Despite being a technological and economic superpower, the United States must catch up in developing its Central Bank Digital Currency (CBDC), a revolutionary digital money developed by countries worldwide. According to Yaya Fanusie, a former CIA officer and cryptocurrency expert, the U.S. risks losing its hold on the global financial system due to its late start in developing its CBDCs.
China Races Ahead with CBDC Development
Yaya Fanusie, the policy director of the Cryptocurrency Council for Innovation, shared his insights on the matter in a recent interview. Fanusie foresees potential risks for the United States if it does not launch its CBDC soon.

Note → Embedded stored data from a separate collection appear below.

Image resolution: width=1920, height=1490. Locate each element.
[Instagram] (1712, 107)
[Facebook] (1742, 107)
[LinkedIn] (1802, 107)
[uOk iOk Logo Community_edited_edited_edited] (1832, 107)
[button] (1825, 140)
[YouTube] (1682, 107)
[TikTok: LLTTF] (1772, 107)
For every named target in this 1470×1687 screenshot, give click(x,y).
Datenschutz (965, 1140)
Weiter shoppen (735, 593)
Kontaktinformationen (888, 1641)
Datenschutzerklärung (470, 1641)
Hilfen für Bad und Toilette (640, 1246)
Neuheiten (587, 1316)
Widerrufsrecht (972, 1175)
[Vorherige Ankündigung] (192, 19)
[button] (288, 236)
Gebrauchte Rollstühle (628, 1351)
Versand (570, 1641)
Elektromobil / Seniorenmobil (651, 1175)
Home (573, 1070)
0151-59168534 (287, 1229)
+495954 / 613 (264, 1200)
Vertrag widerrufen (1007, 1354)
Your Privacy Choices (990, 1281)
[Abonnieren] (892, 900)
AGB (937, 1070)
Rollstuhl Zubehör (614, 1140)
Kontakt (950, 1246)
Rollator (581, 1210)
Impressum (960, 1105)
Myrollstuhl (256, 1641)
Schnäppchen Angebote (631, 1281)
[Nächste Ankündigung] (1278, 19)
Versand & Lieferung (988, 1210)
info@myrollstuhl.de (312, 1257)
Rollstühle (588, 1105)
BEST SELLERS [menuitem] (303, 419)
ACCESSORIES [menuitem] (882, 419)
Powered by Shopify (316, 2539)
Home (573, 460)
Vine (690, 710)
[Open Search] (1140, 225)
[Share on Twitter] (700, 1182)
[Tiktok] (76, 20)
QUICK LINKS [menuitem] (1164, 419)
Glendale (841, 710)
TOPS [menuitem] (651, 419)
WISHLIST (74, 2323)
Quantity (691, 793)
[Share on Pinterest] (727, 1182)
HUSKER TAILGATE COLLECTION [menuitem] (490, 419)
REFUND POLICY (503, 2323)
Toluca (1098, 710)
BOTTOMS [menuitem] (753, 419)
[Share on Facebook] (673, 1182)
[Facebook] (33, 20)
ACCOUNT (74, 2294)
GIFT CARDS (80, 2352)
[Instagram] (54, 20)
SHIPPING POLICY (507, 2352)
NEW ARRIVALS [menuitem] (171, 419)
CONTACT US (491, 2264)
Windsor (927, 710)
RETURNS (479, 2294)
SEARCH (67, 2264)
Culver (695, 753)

He added that a late move could lead to unforeseen geopolitical consequences. Fanusie also suggested that state-issued CBDCs could become a part of the existing global financial infrastructure.
If the U.S. government has limited authority over these new financial standards, it could negatively impact the U.S.’s ability to influence other states economically. However, the U.S. government has not officially endorsed the Federal Reserve’s CBDC initiative.
Fanusie accentuated China’s forerunner head start, highlighting that the nation has been examining CBDCs since 2014 and has made significant progress in adopting the e-CNY, whose pilot test began on Jan.4, 2022. Even so, many have criticized the development of this new technology.
However, Fanusie believes that China is helping other countries embrace similar standards, and there are various trials for smart contracts to give programmability to the CBDC. Moreover, he suggested that the CBDC could be the subject of a hidden “competition” among nations trying to dominate the international stage.
Ripple Uncovers the Obstacles Facing U.S. Central Bankers
Meanwhile, a Ripple report states that if the U.S. central bankers were to create a digital currency. The report added that the key to encouraging consumer usage would be to address any significant impediments to adoption, such as education, security, and privacy.
Ripple reveals that banks may hesitate to replace their lucrative payment services with a CBDC, making widespread adoption difficult without any incentives.
Nevertheless, the Bahamas and Jamaica have implemented rewards for those utilizing CBDCs to purchase local products and services to encourage its adoption. People are also more likely to choose CBDCs over credit cards due to their lower interest rates.
The blockchain tech firm recommends that the government and Federal Reserve take decisive action to foster competition and innovation in the payment system. This could involve lowering settlement fees to limit credit card rewards or establishing uniform bank procedures for CBDC payments and other rapid payment solutions like the FedNow Service.
Furthermore, Ripple cautions that other countries will launch their CBDC pilot programs in the upcoming years, regardless of what the U.S. does. As more people use it and its application becomes clearer, CBDCs will become increasingly advantageous for domestic and international transfers.